The most novel finding of this study is represented by very tight association of rPSC and de novo inflammatory bowel disease after OLT. In accordance with several previous studies, we also demonstrated that patients with history of acute cellular rejection after OLT are also at increased risk of rPSC development, similarly as patients with overlapping features of autoimmune hepatitis pre-OLT. Moreover, several human leukocyte antigen (HLA)-DR and HLA-DQ alleles appeared to be promising markers in assessing the risk of rPSC. To confirm these findings, performing of large-scale prospective study would be highly warranted.

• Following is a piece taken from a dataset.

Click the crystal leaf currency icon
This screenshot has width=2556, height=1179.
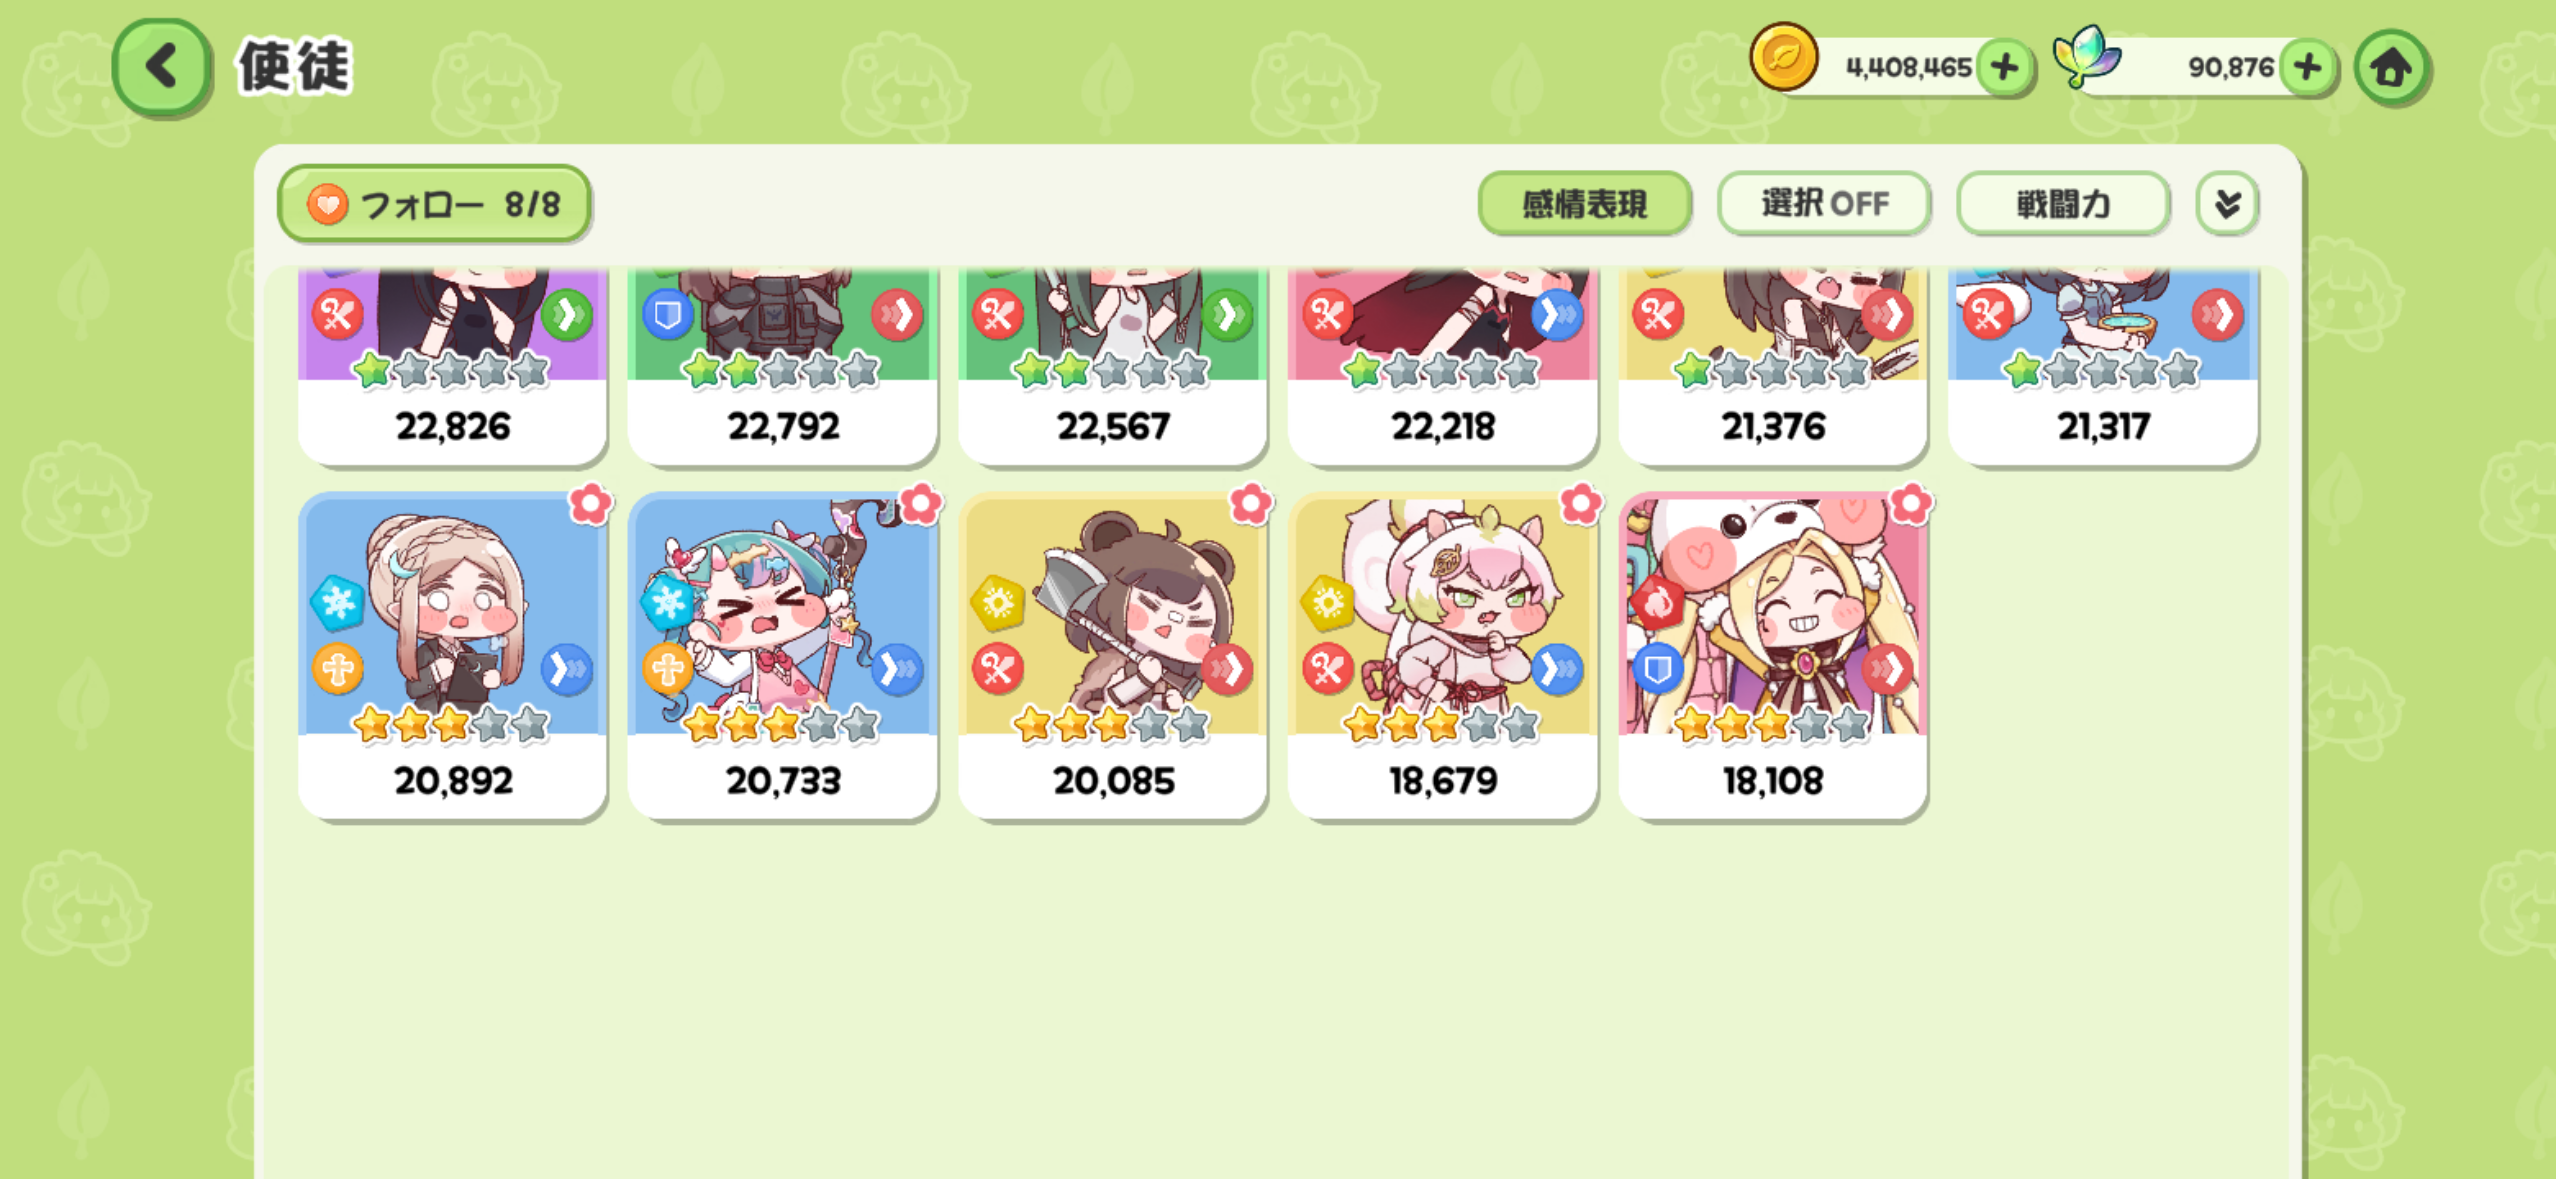click(x=2087, y=58)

Despite the fact, that previous studies described association of IBD and rPSC, this is the first study demonstrating that patients with de novo colitis are at significantly higher risk of rPSC as compared to patients with IBD diagnosed pre-OLT. The work also demonstrates that those who experienced ACR after OLT should be under careful surveillance for signs of rPSC. Moreover, presence of several HLA-DR and HLA-DQ alleles in both donors and recipients had a clear tendency to increase or decrease the risk of PSC. Therefore, routine HLA assessment could lead to more careful donor selection or at least to stratifying the patients for the risk of rPSC development. Routine MRCP should be considered in all those transplanted for PSC as rPSC seems to be highly under-diagnosed. High incidence of de novo colitis raises a question regarding more frequent endoscopic evaluation of patients with no previous history of IBD.
Presented study brings special attention to poorly defined clinical entity of de novo colitis after liver transplantation and its tight relation to PSC recurrence in the liver graft. Future basic and clinical research should define pathogenetic link between both entities and provide diagnostic algorithms and treatment protocols for both these important clinical conditions.